Laisser le choix aux migrants
Les parlementaires n’envisagent pas un plan particulier, mais une « diversité de réponses » en fonction du projet de vie de ces anciens. Certains veulent repartir au pays, mais ne peuvent pas. C’est en grande partie le cas de ceux qui ne peuvent pas justifier d’une retraite complète. Ces derniers, pour toucher leur pension, doivent obligatoirement rester plus de six mois sur le territoire français. Pour les députés, leur suivi administratif pourrait être réalisé depuis l’étranger, en consulat. D’autres veulent rester, souvent parce qu’ils n’ont plus aucune attache dans leur pays d’origine. Ceux qui le souhaitent pourraient obtenir la nationalité française s’ils peuvent justifier de 25 ans de présence en France. Ils accéderaient ainsi à tous les droits et devoirs citoyens.

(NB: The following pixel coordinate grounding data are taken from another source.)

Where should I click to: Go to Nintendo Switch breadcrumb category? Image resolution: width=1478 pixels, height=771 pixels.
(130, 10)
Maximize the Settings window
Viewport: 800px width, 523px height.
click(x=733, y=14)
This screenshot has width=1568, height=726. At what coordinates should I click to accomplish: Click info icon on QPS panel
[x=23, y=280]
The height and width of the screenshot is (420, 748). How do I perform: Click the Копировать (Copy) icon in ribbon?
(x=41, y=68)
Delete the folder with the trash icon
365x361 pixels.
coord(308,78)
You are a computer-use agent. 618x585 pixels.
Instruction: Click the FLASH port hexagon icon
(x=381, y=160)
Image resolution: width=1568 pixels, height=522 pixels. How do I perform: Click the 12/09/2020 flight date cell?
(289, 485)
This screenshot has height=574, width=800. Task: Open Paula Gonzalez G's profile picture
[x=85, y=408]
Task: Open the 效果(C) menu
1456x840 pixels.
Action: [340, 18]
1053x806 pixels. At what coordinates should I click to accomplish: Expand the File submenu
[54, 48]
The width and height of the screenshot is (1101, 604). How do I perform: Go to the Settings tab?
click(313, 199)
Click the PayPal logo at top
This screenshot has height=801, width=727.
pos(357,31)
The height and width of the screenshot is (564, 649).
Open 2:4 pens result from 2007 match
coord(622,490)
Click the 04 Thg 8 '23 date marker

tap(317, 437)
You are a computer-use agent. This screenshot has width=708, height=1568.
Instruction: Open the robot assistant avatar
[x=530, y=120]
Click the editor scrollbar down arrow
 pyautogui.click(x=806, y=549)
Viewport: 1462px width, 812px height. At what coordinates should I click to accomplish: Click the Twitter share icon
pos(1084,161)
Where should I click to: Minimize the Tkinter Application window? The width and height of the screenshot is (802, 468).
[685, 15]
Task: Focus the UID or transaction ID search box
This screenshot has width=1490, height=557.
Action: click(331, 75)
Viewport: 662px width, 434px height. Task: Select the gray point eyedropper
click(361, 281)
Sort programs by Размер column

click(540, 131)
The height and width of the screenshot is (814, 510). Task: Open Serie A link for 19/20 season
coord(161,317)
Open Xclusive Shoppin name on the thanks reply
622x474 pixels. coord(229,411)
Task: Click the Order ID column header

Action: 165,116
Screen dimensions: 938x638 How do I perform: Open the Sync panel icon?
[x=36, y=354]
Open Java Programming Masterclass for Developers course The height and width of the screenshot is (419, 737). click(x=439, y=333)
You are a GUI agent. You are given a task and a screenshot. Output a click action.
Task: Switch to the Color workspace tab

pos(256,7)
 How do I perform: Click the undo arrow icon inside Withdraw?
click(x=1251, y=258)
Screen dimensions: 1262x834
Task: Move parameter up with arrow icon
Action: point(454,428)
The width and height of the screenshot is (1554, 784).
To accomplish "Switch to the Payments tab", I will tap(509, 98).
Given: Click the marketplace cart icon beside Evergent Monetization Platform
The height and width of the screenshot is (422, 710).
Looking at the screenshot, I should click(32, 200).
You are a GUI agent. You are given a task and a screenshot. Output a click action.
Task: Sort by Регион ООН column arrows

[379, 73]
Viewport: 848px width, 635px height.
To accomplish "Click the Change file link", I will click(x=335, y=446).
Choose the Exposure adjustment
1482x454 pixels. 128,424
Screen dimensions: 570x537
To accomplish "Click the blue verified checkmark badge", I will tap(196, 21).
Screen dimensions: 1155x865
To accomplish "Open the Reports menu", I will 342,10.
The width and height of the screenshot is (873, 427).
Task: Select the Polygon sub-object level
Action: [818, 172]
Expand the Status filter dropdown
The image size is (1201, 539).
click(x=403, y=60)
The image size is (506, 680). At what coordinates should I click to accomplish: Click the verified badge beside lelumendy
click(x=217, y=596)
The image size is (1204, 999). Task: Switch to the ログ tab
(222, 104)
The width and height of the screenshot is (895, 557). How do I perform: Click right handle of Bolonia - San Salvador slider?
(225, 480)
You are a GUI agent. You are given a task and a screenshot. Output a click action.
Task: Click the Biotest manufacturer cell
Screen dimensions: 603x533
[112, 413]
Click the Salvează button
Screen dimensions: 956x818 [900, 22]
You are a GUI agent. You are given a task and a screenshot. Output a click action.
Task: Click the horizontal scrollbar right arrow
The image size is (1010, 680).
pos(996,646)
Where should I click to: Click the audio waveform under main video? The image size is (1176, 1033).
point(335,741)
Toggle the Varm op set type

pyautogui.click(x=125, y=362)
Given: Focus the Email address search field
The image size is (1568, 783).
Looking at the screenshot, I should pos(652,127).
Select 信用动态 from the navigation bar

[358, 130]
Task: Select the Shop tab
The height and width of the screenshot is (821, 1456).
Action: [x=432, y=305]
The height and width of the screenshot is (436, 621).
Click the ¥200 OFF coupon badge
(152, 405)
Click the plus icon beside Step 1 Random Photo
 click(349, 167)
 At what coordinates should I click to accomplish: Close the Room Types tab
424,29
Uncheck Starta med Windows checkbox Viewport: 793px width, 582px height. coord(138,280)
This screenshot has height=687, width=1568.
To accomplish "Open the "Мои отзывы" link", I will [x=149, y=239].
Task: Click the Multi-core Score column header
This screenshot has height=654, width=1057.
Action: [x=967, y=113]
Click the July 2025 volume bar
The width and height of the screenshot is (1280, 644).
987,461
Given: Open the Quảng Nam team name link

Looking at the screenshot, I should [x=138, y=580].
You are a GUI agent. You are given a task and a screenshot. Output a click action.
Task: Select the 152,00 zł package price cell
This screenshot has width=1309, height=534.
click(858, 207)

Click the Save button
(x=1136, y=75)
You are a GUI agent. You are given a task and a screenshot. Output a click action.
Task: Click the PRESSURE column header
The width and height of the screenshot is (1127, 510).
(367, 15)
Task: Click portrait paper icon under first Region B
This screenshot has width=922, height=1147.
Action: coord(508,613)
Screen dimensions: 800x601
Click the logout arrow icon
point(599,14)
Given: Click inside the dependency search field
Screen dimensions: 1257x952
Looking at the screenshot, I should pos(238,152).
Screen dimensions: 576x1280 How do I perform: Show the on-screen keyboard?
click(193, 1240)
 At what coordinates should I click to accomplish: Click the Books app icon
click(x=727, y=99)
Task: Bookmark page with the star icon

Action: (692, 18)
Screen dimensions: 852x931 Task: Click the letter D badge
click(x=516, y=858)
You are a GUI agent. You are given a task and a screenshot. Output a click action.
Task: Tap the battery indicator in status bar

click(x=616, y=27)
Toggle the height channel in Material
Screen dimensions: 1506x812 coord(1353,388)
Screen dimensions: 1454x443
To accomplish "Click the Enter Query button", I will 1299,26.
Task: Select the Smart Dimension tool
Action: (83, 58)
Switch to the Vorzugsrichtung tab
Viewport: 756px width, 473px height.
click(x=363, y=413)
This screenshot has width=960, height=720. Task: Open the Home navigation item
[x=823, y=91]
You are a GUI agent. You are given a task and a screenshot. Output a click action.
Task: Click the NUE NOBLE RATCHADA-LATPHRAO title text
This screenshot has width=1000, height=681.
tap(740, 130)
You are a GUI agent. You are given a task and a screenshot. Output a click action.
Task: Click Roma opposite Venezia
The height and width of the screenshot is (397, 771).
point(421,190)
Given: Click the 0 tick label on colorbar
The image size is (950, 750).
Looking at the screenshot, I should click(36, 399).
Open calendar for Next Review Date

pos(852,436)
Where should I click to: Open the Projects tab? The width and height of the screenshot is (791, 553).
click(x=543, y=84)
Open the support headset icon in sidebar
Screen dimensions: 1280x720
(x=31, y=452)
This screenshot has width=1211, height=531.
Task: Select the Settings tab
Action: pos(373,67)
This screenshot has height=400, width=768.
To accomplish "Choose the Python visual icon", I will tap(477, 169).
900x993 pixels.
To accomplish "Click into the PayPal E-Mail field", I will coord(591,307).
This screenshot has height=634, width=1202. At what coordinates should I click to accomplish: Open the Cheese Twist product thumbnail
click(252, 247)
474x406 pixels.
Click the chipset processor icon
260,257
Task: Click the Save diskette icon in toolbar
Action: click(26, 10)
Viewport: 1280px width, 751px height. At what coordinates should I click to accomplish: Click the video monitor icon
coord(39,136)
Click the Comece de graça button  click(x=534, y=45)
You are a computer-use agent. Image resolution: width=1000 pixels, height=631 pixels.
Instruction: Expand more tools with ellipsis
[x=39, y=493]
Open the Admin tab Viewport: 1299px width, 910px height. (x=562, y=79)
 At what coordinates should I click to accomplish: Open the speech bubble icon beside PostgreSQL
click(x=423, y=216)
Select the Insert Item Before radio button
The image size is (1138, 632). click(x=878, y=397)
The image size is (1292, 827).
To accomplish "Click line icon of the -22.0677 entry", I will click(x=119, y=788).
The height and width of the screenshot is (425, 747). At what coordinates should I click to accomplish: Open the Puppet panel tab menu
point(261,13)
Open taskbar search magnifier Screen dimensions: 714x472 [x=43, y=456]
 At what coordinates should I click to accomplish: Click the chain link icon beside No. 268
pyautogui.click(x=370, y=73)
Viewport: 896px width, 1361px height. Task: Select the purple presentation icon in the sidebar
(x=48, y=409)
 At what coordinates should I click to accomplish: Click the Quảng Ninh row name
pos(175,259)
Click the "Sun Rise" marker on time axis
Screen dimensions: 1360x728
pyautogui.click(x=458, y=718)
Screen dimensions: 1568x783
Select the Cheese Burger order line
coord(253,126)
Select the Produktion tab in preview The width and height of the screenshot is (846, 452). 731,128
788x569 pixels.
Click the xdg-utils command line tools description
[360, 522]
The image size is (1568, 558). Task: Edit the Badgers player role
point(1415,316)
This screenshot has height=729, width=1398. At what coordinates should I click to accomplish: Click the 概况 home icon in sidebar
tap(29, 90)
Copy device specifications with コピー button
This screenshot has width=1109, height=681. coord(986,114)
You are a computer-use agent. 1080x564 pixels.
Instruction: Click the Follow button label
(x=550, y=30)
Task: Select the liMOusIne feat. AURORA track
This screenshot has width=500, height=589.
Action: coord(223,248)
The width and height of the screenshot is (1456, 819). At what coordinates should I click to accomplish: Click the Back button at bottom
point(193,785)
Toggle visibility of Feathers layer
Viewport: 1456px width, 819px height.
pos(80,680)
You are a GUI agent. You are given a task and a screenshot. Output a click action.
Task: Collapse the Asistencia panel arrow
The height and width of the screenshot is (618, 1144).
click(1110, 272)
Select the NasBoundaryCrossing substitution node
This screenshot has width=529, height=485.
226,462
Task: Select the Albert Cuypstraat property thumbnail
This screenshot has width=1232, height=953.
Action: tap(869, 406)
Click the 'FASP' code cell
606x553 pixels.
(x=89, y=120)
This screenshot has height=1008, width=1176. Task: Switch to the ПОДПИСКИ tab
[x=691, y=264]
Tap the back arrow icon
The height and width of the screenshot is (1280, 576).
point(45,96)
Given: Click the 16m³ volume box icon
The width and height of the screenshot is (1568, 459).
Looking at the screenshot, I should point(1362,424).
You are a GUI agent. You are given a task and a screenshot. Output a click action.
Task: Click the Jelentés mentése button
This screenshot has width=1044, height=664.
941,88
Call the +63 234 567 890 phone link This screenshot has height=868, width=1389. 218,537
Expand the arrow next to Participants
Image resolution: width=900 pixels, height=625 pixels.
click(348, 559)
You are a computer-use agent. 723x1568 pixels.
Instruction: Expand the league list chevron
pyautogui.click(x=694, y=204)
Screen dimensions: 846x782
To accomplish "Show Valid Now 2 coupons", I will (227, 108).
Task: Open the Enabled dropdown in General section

Concernant le lieu de résidence, les anciens travailleurs migrants auraient encore une fois le choix. Un accès facilité aux HLM, ou la possibilité de rester en foyer, mais à condition de rendre l’hébergement plus digne, avec douche, cuisine et toilettes personnelles. Sur ce point, les pouvoirs publics ont du pain sur la planche. Le plan de restauration des anciens foyers type Sonacotra (aujourd’hui Adoma) initié en 1997 a pris beaucoup de retard. En 2010, sur quelque 600 structures existantes, 400 devaient encore être complètement restructurées.
Un devoir de mémoire
Plusieurs propositions, enfin, concerneront la fin de vie des chibanis, et l’hommage que la France pourra leur faire lorsque ces derniers auront disparu. Davantage d’espaces pourrait être accordé dans les cimetières, avec la création de carrés musulmans. Le rapatriement des corps dans le pays d’origine pourrait être facilité. Plus largement, leur contribution à l’économie française pourrait être abordée dans les programmes d’histoire à l’école.